The potential of CRISPR ranges from curing diseases to wiping out entire species. What exactly is CRISPR? The acronym stands for "Clustered Regularly Interspaced Short Palindromic Repeats". It is a kind of immune system found in bacteria. A wide range of bacteria and archaea have DNA sequences that are equal to the ones of viruses. These sequences are called CRISPR. They work like a library, a system of reference for known viruses. So if a virus threatens the bacteria and injects its DNA, the bacteria can easily detect it and extract the viruses' DNA.

To identify a virus, the information stored in the CRISPR sequence is copied to an RNA that is bind to a Cas9 enzyme. The RNA recognizes sequences that were implanted by a virus and guides the Cas9 to the right position to cut and destroy them.

From a Bacterial Defense Mechanism to a Word Processor for Gene Editing

This mechanism can be used to cut genes and replace them with an edited version. The technology is more affordable, precise, easy and faster to use than previous techniques (such as using TALENs or Zinc finger nucleases). Ellen guides us through a handful of website-based services to design a genetic modulation. As an example she targets a gene of yeast. The peace of DNA has 20 letters which you can buy for about 20 dollars. If you would like to dive deeper into engineering gene modulations, you can check out the addgene CRISPR guide, Ellen recommends.

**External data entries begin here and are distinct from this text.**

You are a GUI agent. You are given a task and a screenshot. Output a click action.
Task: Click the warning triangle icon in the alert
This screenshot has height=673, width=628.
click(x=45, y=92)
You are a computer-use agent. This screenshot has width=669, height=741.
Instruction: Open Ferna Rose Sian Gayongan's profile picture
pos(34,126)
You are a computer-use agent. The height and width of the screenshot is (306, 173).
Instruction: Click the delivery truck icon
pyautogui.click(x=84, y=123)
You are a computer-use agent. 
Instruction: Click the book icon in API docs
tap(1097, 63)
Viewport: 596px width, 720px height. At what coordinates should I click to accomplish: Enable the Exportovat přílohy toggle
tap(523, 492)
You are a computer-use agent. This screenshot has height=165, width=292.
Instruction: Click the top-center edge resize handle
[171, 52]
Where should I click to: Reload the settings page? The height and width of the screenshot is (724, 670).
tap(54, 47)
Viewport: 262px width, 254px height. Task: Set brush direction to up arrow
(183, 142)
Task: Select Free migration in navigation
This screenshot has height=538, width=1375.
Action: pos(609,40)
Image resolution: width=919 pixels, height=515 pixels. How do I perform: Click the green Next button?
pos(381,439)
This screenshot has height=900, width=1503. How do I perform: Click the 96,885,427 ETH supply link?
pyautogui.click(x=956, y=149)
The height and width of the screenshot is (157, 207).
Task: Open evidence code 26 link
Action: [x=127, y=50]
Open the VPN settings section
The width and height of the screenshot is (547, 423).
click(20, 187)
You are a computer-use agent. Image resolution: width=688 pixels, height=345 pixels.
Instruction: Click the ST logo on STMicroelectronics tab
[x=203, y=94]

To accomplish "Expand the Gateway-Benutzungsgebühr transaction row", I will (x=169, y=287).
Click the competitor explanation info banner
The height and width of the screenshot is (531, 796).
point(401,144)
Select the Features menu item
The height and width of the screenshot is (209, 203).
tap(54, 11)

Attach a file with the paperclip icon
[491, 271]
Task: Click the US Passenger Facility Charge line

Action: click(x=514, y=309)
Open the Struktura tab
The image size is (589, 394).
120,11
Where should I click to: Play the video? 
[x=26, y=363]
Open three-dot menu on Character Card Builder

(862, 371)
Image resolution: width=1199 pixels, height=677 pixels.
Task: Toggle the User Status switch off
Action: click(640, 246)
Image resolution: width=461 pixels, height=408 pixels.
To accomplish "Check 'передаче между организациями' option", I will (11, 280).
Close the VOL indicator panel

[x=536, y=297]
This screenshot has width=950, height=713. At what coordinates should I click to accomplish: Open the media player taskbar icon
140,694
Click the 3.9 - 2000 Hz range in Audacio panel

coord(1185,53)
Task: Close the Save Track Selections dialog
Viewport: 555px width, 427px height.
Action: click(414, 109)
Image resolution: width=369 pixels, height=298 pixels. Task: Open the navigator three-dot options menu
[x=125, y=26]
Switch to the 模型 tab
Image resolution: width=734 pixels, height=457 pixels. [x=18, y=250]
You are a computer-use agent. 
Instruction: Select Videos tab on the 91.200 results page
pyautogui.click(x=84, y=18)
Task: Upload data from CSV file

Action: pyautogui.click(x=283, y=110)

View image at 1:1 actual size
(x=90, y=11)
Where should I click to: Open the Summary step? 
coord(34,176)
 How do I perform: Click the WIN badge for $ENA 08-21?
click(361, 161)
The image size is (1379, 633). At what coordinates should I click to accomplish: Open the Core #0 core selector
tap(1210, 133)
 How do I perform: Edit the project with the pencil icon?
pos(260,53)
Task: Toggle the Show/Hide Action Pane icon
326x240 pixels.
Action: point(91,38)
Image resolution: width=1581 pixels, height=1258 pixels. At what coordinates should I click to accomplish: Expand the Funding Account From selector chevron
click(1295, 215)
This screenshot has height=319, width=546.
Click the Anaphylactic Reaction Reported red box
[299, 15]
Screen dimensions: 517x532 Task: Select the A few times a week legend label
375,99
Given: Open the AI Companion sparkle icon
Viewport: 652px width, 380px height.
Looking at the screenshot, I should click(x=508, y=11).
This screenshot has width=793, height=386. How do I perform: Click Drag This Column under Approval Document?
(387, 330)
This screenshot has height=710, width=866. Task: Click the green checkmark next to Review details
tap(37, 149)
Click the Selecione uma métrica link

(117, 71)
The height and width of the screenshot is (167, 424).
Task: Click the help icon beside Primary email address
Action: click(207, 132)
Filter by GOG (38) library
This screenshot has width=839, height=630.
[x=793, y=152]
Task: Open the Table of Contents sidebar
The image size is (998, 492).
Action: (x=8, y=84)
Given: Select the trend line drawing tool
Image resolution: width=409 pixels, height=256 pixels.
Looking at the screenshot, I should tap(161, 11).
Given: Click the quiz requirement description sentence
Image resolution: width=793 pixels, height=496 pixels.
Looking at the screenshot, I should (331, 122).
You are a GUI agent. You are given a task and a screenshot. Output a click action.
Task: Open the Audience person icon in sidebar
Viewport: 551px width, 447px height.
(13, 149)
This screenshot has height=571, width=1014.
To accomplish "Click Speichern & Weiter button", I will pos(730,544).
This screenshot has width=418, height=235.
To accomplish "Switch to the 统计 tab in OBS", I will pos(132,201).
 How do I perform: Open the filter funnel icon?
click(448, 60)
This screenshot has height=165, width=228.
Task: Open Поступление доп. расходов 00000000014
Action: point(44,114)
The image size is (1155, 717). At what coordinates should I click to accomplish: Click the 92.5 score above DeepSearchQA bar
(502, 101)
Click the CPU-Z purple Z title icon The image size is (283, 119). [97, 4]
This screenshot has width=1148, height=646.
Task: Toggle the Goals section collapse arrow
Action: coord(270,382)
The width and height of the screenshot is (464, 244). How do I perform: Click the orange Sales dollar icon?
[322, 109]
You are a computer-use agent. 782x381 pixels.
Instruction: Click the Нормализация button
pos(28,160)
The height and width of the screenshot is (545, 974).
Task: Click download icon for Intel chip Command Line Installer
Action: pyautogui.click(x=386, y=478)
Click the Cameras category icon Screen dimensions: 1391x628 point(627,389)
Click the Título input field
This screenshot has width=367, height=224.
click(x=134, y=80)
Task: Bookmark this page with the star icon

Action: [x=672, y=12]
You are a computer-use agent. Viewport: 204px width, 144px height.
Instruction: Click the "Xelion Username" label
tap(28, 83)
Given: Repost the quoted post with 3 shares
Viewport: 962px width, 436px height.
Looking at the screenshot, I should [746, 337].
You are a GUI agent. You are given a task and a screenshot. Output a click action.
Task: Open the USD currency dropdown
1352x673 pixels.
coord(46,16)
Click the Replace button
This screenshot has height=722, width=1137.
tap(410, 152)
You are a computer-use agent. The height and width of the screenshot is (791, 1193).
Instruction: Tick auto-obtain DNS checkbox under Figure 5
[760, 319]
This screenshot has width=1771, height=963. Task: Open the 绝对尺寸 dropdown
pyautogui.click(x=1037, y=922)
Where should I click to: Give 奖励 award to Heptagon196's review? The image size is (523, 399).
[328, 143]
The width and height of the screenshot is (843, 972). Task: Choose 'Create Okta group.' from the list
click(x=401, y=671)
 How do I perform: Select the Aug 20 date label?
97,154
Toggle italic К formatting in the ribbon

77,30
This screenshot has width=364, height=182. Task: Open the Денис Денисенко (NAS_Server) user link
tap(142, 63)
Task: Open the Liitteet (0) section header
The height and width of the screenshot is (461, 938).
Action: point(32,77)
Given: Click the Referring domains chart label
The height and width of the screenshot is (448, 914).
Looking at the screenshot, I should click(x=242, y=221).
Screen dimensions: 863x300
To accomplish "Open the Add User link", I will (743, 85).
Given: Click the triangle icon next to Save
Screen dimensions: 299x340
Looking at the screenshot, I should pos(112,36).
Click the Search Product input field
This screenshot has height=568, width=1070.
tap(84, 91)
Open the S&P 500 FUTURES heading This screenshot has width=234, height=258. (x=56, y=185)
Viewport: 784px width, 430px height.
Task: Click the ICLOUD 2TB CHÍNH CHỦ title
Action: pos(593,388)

While the system is so easy and accessible – and you can rely on remote labs instead of tinkering yourself, there are a lot of risks involved – or at least a lot of open ethical questions. Regulations governing genetic modification in human embryos, for instance, do vary a lot. The US does not allow the use of federal funds, but there are no bans for genome editing. Germany does have strict rules: Gemline gene editing could end in criminal charges. Whereas in China, scientists have already experimented with modifying genes in human embryos. And the UK has just granted permission to a Crick Institute researcher engineering early-stage human embryos to study their development.

Where to draw the line?

Of course, the technology could be used to cure severe congenital diseases – you obviously do not want babies to have life-threatening diseases. However, what if parents would like their kids to be smart, male or to look a certain way?

Right now, there is also no clear regulatory framework for wiping out a species through genetic engineering. And there are already plans to do so. Ellen shows an example of a "gene drive" combined with CRISPR that could reduce the population of Aedes aegypti mosquitoes – the ones that are more likely to transmit the Zika virus – by 99%. With a normal inheritance, you have a 50% chance that the altered gene will be passed on. As a "gene drive" the altered gene is almost always inherited and thus will take over the population.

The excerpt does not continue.